### [DATA EXTRACT]

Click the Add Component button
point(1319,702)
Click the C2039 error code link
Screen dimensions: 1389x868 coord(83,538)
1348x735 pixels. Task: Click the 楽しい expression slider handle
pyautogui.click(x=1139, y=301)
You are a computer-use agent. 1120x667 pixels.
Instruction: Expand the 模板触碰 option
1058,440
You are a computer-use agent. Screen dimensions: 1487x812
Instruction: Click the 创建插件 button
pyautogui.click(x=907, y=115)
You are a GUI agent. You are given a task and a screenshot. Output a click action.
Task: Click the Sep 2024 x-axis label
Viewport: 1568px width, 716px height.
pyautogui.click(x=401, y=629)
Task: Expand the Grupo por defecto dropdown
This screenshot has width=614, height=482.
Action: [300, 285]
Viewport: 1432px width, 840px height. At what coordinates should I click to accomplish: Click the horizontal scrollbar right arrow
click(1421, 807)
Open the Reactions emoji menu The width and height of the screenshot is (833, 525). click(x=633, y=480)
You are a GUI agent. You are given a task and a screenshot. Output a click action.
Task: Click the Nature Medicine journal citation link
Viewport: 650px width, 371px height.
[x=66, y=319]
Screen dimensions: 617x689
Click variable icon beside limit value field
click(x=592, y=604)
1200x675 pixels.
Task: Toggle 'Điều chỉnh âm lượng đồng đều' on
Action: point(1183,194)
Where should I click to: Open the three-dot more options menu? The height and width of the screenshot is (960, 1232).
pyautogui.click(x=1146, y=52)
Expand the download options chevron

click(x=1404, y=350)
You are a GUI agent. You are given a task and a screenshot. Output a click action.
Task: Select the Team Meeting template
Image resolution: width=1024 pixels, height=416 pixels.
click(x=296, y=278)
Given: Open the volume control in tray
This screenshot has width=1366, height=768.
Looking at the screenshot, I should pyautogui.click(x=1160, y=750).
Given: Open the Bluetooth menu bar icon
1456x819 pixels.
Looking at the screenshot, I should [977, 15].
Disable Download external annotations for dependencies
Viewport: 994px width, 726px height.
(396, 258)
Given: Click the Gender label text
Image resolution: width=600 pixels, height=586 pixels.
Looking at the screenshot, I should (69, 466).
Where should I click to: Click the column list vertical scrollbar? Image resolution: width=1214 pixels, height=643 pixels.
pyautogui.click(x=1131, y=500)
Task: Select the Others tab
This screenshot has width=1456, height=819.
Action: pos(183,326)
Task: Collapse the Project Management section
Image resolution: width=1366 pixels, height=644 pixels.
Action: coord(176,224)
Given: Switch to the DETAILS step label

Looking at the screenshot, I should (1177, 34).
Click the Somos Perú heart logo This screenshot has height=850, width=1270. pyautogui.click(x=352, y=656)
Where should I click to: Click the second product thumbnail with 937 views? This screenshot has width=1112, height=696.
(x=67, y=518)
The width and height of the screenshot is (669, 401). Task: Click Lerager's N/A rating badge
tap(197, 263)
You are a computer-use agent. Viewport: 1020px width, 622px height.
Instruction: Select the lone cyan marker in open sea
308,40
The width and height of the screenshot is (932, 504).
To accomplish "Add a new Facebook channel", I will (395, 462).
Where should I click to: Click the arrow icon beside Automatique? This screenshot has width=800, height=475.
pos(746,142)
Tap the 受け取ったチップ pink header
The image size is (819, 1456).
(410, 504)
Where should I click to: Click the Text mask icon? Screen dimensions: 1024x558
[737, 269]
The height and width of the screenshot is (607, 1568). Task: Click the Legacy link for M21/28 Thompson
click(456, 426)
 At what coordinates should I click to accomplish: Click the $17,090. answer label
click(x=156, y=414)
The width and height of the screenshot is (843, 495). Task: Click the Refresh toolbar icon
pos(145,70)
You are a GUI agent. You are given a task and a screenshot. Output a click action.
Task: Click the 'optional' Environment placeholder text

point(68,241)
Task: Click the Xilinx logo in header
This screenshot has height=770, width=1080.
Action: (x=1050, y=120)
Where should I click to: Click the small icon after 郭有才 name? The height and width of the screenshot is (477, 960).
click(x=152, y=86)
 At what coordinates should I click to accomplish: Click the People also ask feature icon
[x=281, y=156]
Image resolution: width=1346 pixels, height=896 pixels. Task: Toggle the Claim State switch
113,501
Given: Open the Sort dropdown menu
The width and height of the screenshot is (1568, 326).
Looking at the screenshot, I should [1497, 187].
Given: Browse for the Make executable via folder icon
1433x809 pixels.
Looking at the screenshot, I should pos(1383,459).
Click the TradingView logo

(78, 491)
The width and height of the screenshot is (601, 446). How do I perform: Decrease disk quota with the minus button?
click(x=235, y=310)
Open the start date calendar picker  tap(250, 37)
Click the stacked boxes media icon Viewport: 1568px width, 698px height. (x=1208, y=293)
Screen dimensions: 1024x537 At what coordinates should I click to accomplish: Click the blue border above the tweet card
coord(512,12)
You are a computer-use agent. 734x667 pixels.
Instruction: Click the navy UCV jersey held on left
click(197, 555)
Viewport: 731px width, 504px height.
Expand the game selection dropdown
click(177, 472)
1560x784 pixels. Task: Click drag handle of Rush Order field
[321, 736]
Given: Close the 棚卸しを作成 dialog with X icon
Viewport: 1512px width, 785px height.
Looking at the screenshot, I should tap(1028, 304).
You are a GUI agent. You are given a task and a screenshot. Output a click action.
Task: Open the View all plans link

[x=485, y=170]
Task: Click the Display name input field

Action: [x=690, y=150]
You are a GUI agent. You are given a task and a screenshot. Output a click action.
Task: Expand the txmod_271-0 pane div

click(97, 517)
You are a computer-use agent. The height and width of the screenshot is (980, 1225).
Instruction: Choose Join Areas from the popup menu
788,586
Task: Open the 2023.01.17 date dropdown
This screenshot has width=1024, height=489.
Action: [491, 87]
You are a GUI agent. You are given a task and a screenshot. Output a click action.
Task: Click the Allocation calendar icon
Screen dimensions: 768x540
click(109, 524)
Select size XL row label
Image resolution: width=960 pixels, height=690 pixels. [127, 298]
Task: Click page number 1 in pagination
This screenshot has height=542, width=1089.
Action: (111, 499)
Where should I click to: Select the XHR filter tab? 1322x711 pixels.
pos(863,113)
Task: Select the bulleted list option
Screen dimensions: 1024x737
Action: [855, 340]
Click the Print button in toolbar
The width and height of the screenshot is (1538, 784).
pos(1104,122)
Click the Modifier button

### [WORK TO BE COMPLETED]
Copy out every one of the lines above word for word, without changing anything.

### [EXPECTED ANSWER]
Click the Add Component button
point(1319,702)
Click the C2039 error code link
Screen dimensions: 1389x868 coord(83,538)
1348x735 pixels. Task: Click the 楽しい expression slider handle
pyautogui.click(x=1139, y=301)
You are a computer-use agent. 1120x667 pixels.
Instruction: Expand the 模板触碰 option
1058,440
You are a computer-use agent. Screen dimensions: 1487x812
Instruction: Click the 创建插件 button
pyautogui.click(x=907, y=115)
You are a GUI agent. You are given a task and a screenshot. Output a click action.
Task: Click the Sep 2024 x-axis label
Viewport: 1568px width, 716px height.
pyautogui.click(x=401, y=629)
Task: Expand the Grupo por defecto dropdown
This screenshot has width=614, height=482.
Action: [300, 285]
Viewport: 1432px width, 840px height. At what coordinates should I click to accomplish: Click the horizontal scrollbar right arrow
click(1421, 807)
Open the Reactions emoji menu The width and height of the screenshot is (833, 525). click(x=633, y=480)
You are a GUI agent. You are given a task and a screenshot. Output a click action.
Task: Click the Nature Medicine journal citation link
Viewport: 650px width, 371px height.
[x=66, y=319]
Screen dimensions: 617x689
Click variable icon beside limit value field
click(x=592, y=604)
1200x675 pixels.
Task: Toggle 'Điều chỉnh âm lượng đồng đều' on
Action: point(1183,194)
Where should I click to: Open the three-dot more options menu? The height and width of the screenshot is (960, 1232).
pyautogui.click(x=1146, y=52)
Expand the download options chevron

click(x=1404, y=350)
You are a GUI agent. You are given a task and a screenshot. Output a click action.
Task: Select the Team Meeting template
Image resolution: width=1024 pixels, height=416 pixels.
click(x=296, y=278)
Given: Open the volume control in tray
This screenshot has width=1366, height=768.
Looking at the screenshot, I should pyautogui.click(x=1160, y=750).
Given: Open the Bluetooth menu bar icon
1456x819 pixels.
Looking at the screenshot, I should [977, 15].
Disable Download external annotations for dependencies
Viewport: 994px width, 726px height.
(396, 258)
Given: Click the Gender label text
Image resolution: width=600 pixels, height=586 pixels.
Looking at the screenshot, I should (69, 466).
Where should I click to: Click the column list vertical scrollbar? Image resolution: width=1214 pixels, height=643 pixels.
pyautogui.click(x=1131, y=500)
Task: Select the Others tab
This screenshot has width=1456, height=819.
Action: pos(183,326)
Task: Collapse the Project Management section
Image resolution: width=1366 pixels, height=644 pixels.
Action: coord(176,224)
Given: Switch to the DETAILS step label

Looking at the screenshot, I should (1177, 34).
Click the Somos Perú heart logo This screenshot has height=850, width=1270. pyautogui.click(x=352, y=656)
Where should I click to: Click the second product thumbnail with 937 views? This screenshot has width=1112, height=696.
(x=67, y=518)
The width and height of the screenshot is (669, 401). Task: Click Lerager's N/A rating badge
tap(197, 263)
You are a computer-use agent. Viewport: 1020px width, 622px height.
Instruction: Select the lone cyan marker in open sea
308,40
The width and height of the screenshot is (932, 504).
To accomplish "Add a new Facebook channel", I will (395, 462).
Where should I click to: Click the arrow icon beside Automatique? This screenshot has width=800, height=475.
pos(746,142)
Tap the 受け取ったチップ pink header
The image size is (819, 1456).
(410, 504)
Where should I click to: Click the Text mask icon? Screen dimensions: 1024x558
[737, 269]
The height and width of the screenshot is (607, 1568). Task: Click the Legacy link for M21/28 Thompson
click(456, 426)
 At what coordinates should I click to accomplish: Click the $17,090. answer label
click(x=156, y=414)
The width and height of the screenshot is (843, 495). Task: Click the Refresh toolbar icon
pos(145,70)
You are a GUI agent. You are given a task and a screenshot. Output a click action.
Task: Click the 'optional' Environment placeholder text

point(68,241)
Task: Click the Xilinx logo in header
This screenshot has height=770, width=1080.
Action: (x=1050, y=120)
Where should I click to: Click the small icon after 郭有才 name? The height and width of the screenshot is (477, 960).
click(x=152, y=86)
 At what coordinates should I click to accomplish: Click the People also ask feature icon
[x=281, y=156]
Image resolution: width=1346 pixels, height=896 pixels. Task: Toggle the Claim State switch
113,501
Given: Open the Sort dropdown menu
The width and height of the screenshot is (1568, 326).
Looking at the screenshot, I should [1497, 187].
Given: Browse for the Make executable via folder icon
1433x809 pixels.
Looking at the screenshot, I should pos(1383,459).
Click the TradingView logo

(78, 491)
The width and height of the screenshot is (601, 446). How do I perform: Decrease disk quota with the minus button?
click(x=235, y=310)
Open the start date calendar picker  tap(250, 37)
Click the stacked boxes media icon Viewport: 1568px width, 698px height. (x=1208, y=293)
Screen dimensions: 1024x537 At what coordinates should I click to accomplish: Click the blue border above the tweet card
coord(512,12)
You are a computer-use agent. 734x667 pixels.
Instruction: Click the navy UCV jersey held on left
click(197, 555)
Viewport: 731px width, 504px height.
Expand the game selection dropdown
click(177, 472)
1560x784 pixels. Task: Click drag handle of Rush Order field
[321, 736]
Given: Close the 棚卸しを作成 dialog with X icon
Viewport: 1512px width, 785px height.
Looking at the screenshot, I should tap(1028, 304).
You are a GUI agent. You are given a task and a screenshot. Output a click action.
Task: Open the View all plans link

[x=485, y=170]
Task: Click the Display name input field

Action: [x=690, y=150]
You are a GUI agent. You are given a task and a screenshot. Output a click action.
Task: Expand the txmod_271-0 pane div

click(97, 517)
You are a computer-use agent. The height and width of the screenshot is (980, 1225).
Instruction: Choose Join Areas from the popup menu
788,586
Task: Open the 2023.01.17 date dropdown
This screenshot has width=1024, height=489.
Action: [491, 87]
You are a GUI agent. You are given a task and a screenshot. Output a click action.
Task: Click the Allocation calendar icon
Screen dimensions: 768x540
click(109, 524)
Select size XL row label
Image resolution: width=960 pixels, height=690 pixels. [127, 298]
Task: Click page number 1 in pagination
This screenshot has height=542, width=1089.
Action: (111, 499)
Where should I click to: Select the XHR filter tab? 1322x711 pixels.
pos(863,113)
Task: Select the bulleted list option
Screen dimensions: 1024x737
Action: [855, 340]
Click the Print button in toolbar
The width and height of the screenshot is (1538, 784).
pos(1104,122)
Click the Modifier button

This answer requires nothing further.